3. Currently, the patches we provide to the community are based on streaming compression. This is to be compatible with the current zlib method. However, we found that there are still many problems with this, so we plan to provide a new change in the next version that the independent QPL/IAA acceleration function as said above.
Compatibility issues include the following
    1. QPL currently does not support the z_sync_flush operation
    2. IAA comp/decomp window is fixed 4K. By default, the zlib window size is 32K. And window size should be the same for Both comp/decomp sides. 
    3. At the same time, I researched the QAT compression scheme. QATzip currently does not support zlib, nor does it support z_sync_flush. The window size is 32K

In general, I think it is a good suggestion to make the accelerator compatible with standard compression algorithms, but also let the accelerator run independently, thus avoiding some compatibility and performance problems of the accelerator. For example, we can add the "accel" option to the compression method, and then the user must specify the same accelerator by compression accelerator parameter on the source and remote ends (just like specifying the same compression algorithm)

> >
> >   2. Will you consider using QPL/IAA as an independent compression
> >      algorithm instead of an accelerator? In this way, we can better
> >      utilize hardware performance and some features, such as IAA's
> >      canned mode, which can be dynamically generated by some statistics
> >      of data. A huffman table to improve the compression ratio.
> 
> Maybe one more knob will work?  If it's not compatible with the deflate
> algo maybe it should never be the default.  IOW, the accelerators may be
> extended into this (based on what you already proposed):
> 
>   - auto ("qpl" first, "none" second; never "qpl-optimized")
>   - none (old zlib)
>   - qpl (qpl compatible)
>   - qpl-optimized (qpl uncompatible)
> 
> Then "auto"/"none"/"qpl" will always be compatible, only the last doesn't,
> user can select it explicit, but only on both sides of QEMU.
Yes, this is what I want, I need a way that QPL is not compatible with zlib. From my current point of view, if zlib chooses raw defalte mode, then QAT will be compatible with the current community's zlib solution.
So my suggestion is as follows

Compression method parameter
 - none
 - zlib
 - zstd
 - accel (Both Qemu sides need to select the same accelerator from "Compression accelerator parameter" explicitly).

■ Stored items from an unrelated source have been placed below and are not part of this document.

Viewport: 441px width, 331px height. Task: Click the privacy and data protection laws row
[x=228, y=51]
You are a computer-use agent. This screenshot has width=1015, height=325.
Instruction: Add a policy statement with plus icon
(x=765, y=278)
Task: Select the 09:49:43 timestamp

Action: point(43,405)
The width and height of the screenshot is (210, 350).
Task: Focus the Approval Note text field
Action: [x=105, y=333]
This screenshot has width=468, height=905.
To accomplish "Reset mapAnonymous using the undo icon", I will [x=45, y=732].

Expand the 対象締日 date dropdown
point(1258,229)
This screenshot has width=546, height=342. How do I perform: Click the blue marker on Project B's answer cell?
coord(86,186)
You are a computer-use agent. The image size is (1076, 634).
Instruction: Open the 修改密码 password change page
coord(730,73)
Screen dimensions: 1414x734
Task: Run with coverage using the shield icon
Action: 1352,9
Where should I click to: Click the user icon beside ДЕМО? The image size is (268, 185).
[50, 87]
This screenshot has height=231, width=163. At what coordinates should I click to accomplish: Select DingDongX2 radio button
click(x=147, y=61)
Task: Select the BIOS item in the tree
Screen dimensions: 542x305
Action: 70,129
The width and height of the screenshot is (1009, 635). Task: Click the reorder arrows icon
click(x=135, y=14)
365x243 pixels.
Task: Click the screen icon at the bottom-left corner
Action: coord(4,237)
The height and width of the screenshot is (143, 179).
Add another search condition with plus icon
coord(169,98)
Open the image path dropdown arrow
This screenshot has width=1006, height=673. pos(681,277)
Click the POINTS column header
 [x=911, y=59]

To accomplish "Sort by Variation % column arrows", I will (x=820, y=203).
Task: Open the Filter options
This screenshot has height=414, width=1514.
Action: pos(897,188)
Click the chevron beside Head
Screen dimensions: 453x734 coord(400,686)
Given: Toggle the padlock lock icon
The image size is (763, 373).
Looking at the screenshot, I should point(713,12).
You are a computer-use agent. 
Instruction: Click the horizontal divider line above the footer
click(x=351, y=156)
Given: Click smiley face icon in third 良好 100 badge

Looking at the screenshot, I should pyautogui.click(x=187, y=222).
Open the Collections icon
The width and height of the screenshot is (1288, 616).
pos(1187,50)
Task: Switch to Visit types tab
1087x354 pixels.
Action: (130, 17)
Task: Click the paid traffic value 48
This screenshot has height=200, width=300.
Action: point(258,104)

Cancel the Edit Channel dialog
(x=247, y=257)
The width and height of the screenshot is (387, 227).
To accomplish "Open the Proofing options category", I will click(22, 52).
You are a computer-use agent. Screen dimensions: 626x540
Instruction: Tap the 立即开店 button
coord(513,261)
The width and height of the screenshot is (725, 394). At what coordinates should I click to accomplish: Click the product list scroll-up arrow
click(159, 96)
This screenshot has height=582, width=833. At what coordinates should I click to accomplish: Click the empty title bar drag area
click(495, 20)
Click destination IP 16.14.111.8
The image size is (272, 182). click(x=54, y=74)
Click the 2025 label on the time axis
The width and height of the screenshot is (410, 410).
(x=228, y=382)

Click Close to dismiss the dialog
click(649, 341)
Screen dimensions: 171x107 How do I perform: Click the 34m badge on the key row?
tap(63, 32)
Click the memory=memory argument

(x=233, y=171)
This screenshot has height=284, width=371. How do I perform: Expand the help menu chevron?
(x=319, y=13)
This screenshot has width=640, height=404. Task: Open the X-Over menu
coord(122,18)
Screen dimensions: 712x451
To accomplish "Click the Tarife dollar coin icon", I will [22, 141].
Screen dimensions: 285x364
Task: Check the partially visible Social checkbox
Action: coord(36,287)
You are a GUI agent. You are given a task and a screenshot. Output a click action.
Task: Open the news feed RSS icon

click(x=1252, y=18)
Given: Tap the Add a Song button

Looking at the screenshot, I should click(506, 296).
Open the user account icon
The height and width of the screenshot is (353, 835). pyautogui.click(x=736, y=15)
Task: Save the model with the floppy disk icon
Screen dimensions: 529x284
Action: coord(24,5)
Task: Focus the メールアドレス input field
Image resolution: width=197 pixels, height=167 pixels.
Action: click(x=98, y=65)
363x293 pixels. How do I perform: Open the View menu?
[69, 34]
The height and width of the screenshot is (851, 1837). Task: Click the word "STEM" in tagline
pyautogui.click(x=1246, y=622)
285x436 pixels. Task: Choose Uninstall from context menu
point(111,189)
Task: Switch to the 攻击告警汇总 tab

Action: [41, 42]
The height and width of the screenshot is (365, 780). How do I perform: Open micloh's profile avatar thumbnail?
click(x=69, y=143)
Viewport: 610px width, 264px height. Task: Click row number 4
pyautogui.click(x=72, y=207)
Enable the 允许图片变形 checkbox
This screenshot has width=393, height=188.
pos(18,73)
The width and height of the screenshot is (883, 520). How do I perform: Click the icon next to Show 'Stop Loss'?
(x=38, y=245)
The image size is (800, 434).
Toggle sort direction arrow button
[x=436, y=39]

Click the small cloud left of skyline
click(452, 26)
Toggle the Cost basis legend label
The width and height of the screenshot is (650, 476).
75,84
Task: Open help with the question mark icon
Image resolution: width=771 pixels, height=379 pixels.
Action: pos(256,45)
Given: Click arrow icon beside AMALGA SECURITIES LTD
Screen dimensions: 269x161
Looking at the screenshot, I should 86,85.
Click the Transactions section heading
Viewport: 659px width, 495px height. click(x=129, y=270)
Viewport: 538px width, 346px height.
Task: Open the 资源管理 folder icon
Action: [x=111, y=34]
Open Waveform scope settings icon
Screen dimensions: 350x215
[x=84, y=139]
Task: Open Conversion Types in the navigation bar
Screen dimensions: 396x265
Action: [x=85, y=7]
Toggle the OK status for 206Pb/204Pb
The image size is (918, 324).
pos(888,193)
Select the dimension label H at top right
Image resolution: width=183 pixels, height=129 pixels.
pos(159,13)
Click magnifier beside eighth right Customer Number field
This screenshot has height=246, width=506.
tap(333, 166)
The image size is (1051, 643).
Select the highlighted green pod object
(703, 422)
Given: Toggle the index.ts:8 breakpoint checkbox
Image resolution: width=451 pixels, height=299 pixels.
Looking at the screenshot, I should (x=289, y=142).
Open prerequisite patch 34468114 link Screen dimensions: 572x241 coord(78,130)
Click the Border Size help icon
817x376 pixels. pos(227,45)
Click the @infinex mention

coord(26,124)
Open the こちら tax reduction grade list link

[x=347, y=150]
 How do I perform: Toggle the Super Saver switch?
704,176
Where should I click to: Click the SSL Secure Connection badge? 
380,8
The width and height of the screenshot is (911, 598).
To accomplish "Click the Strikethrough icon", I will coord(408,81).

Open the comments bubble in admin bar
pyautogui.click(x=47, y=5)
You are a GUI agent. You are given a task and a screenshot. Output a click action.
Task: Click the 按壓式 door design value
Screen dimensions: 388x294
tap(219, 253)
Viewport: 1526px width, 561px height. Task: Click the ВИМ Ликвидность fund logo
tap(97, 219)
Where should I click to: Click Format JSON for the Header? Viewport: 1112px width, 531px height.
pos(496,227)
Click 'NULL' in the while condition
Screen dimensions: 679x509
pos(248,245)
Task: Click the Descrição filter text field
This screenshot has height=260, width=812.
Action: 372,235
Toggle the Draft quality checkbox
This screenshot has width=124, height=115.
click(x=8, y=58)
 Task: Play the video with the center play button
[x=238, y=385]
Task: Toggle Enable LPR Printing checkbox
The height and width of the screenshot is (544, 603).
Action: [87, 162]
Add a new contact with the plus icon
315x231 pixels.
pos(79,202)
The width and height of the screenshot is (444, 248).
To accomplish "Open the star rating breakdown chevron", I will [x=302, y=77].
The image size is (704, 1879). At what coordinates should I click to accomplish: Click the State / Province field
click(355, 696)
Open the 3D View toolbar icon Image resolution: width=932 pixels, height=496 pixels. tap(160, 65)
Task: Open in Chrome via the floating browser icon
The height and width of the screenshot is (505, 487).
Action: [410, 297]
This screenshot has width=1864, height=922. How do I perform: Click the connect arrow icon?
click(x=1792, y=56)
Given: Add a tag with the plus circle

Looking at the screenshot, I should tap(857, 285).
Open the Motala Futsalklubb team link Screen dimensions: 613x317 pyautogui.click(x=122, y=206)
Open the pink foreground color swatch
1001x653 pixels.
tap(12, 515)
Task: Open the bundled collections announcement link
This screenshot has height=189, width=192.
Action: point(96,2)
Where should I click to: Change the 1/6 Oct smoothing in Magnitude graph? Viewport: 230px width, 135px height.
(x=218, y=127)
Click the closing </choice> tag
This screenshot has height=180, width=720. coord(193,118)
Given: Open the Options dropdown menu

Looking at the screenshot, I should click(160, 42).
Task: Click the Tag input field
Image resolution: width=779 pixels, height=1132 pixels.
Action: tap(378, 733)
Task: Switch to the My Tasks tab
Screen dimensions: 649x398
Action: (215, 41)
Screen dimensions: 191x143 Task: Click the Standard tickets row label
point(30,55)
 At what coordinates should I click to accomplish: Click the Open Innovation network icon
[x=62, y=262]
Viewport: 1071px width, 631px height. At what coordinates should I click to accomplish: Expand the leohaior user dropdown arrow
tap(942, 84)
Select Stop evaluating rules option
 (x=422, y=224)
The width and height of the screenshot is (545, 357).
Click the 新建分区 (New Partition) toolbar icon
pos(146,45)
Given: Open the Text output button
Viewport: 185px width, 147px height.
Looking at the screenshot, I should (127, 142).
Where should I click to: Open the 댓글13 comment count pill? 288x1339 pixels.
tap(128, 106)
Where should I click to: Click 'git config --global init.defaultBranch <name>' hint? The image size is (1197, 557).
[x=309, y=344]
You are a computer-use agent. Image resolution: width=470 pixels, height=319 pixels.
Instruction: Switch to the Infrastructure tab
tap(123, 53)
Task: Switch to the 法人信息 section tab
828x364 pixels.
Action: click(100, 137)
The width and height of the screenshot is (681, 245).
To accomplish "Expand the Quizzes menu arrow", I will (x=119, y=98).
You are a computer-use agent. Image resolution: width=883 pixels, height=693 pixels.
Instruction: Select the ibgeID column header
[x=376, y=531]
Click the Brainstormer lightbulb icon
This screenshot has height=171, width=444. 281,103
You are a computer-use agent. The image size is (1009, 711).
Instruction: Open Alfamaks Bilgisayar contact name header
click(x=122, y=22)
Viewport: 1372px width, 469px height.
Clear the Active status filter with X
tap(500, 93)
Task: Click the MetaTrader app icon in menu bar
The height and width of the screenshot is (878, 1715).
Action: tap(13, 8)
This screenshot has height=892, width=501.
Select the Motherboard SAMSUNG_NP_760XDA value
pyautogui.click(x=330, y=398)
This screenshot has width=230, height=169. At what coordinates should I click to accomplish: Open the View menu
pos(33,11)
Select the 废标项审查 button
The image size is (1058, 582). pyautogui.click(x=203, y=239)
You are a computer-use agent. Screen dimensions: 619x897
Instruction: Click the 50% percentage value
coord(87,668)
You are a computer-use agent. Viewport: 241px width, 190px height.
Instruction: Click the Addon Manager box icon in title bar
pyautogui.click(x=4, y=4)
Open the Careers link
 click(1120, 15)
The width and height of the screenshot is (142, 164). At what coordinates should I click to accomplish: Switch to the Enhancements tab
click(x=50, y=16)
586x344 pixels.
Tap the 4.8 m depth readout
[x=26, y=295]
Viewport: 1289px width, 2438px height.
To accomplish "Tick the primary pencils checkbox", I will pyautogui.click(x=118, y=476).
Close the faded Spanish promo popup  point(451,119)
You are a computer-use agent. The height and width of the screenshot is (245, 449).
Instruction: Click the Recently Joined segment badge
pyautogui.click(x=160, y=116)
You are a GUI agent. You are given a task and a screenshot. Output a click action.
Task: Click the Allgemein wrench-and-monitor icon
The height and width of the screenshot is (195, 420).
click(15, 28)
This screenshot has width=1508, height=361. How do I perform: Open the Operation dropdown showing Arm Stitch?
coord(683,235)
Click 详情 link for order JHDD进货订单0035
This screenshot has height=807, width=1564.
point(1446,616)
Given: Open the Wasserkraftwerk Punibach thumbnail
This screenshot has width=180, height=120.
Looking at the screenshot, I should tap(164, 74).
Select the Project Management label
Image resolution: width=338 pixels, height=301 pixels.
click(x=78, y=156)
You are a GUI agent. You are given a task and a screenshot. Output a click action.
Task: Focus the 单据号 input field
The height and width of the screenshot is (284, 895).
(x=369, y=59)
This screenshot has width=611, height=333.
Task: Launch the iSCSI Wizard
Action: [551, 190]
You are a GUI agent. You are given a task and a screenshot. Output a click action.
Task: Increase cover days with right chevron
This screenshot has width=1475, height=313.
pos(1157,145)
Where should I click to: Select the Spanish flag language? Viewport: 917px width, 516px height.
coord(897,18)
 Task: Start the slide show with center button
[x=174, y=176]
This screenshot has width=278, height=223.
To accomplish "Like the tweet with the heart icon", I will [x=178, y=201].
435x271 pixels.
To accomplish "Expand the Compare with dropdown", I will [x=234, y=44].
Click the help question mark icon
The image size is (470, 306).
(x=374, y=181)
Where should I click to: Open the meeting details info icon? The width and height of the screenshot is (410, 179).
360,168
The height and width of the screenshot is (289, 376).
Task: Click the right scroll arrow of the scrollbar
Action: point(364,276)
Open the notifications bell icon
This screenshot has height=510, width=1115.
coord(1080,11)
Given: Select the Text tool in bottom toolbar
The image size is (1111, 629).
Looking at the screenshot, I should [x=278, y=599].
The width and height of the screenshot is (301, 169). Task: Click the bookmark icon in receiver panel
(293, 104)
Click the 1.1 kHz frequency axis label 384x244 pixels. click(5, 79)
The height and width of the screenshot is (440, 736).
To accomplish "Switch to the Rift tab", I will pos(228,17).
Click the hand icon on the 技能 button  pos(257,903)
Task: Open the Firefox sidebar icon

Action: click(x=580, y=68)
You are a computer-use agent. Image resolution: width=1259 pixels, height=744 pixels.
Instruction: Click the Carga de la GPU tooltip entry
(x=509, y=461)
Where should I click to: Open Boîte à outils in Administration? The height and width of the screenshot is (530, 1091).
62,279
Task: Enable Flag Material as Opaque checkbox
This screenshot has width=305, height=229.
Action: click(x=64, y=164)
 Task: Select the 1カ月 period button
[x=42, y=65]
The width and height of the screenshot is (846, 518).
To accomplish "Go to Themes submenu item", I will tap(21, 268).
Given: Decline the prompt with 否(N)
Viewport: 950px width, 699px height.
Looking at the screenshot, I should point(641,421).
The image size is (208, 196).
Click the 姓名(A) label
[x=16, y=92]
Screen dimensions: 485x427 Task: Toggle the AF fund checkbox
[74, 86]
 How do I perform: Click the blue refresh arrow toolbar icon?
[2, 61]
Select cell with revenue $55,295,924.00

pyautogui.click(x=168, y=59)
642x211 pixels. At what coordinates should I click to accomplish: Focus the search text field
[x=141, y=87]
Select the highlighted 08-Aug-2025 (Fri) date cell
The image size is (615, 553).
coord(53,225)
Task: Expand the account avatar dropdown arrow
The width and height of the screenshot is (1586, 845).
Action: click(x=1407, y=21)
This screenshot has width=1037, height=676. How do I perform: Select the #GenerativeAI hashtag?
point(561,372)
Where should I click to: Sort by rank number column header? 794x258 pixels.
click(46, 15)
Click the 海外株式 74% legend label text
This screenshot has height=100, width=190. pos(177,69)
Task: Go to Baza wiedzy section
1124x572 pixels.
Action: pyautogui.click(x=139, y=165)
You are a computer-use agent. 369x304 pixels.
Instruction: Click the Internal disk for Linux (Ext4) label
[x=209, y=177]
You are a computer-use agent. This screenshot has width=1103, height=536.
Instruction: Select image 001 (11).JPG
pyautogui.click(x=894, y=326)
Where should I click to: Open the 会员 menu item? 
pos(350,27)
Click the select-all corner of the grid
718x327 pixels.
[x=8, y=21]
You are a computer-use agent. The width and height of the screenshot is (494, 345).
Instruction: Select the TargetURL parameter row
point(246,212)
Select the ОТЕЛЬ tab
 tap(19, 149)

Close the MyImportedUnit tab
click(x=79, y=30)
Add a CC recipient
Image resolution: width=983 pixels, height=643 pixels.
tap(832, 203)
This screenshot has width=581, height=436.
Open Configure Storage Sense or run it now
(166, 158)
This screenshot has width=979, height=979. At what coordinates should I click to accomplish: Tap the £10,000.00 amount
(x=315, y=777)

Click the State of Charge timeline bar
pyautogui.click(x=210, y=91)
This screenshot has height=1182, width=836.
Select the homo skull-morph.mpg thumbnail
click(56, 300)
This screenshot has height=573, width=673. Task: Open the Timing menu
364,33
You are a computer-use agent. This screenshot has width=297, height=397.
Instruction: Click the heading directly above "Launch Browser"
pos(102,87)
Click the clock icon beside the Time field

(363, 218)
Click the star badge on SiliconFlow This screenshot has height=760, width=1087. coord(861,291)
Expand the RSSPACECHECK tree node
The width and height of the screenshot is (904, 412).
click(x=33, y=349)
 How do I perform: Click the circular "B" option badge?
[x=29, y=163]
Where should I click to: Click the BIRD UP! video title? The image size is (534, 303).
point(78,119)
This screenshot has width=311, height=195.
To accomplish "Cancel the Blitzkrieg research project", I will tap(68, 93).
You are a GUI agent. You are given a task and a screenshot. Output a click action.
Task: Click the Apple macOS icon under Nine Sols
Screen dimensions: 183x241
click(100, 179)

Compression accelerator parameter
 - auto
 - none
 - qpl (qpl will not support zlib/zstd, it will inform an error when zlib/zstd is selected)
 - qat (it can provide acceleration of zlib/zstd)

> > Test condition:
> >   1. Host CPUs are based on Sapphire Rapids, and frequency locked to
> 3.4G
> >   2. VM type, 16 vCPU and 64G memory
> >   3. The Idle workload means no workload is running in the VM
> >   4. The Redis workload means YCSB workloadb + Redis Server are running
> >      in the VM, about 20G or more memory will be used.
> >   5. Source side migartion configuration commands
> >      a. migrate_set_capability multifd on
> >      b. migrate_set_parameter multifd-channels 2/4/8
> >      c. migrate_set_parameter downtime-limit 300
> >      d. migrate_set_parameter multifd-compression zlib
> >      e. migrate_set_parameter multifd-compression-accel none/qpl
> >      f. migrate_set_parameter max-bandwidth 100G
> >   6. Desitination side migration configuration commands
> >      a. migrate_set_capability multifd on
> >      b. migrate_set_parameter multifd-channels 2/4/8
> >      c. migrate_set_parameter multifd-compression zlib
> >      d. migrate_set_parameter multifd-compression-accel none/qpl
> >      e. migrate_set_parameter max-bandwidth 100G
> 
> How is zlib-level setup?  Default (1)?
Yes, use level 1 the default level.

> Btw, it seems both zlib/zstd levels are not even working right now to be
> configured.. probably overlooked in migrate_params_apply().
Ok, I will check this.

> > Early migration result, each result is the average of three tests
> > +--------+-------------+--------+--------+---------+----+-----+
> >  |        | The number  |total   |downtime|network  |pages per |
> >  |        | of channels |time(ms)|(ms)    |bandwidth|second    |
> >  |        | and mode    |        |        |(mbps)   |          |
> >  |        +-------------+-----------------+---------+----------+
> >  |        | 2 chl, Zlib | 20647  | 22     | 195     | 137767   |
> >  |        +-------------+--------+--------+---------+----------+
> >  | Idle   | 2 chl, IAA  | 17022  | 36     | 286     | 460289   |
> >  |workload+-------------+--------+--------+---------+----------+
> >  |        | 4 chl, Zlib | 18835  | 29     | 241     | 299028   |
> >  |        +-------------+--------+--------+---------+----------+
> >  |        | 4 chl, IAA  | 16280  | 32     | 298     | 652456   |
> >  |        +-------------+--------+--------+---------+----------+
> >  |        | 8 chl, Zlib | 17379  | 32     | 275     | 470591   |
> >  |        +-------------+--------+--------+---------+----------+
> >  |        | 8 chl, IAA  | 15551  | 46     | 313     | 1315784  |
> 
> The number is slightly confusing to me.  If IAA can send 3x times more
> pages per-second, shouldn't the total migration time 1/3 of the other if
> the guest is idle?  But the total times seem to be pretty close no matter
> N of channels. Maybe I missed something?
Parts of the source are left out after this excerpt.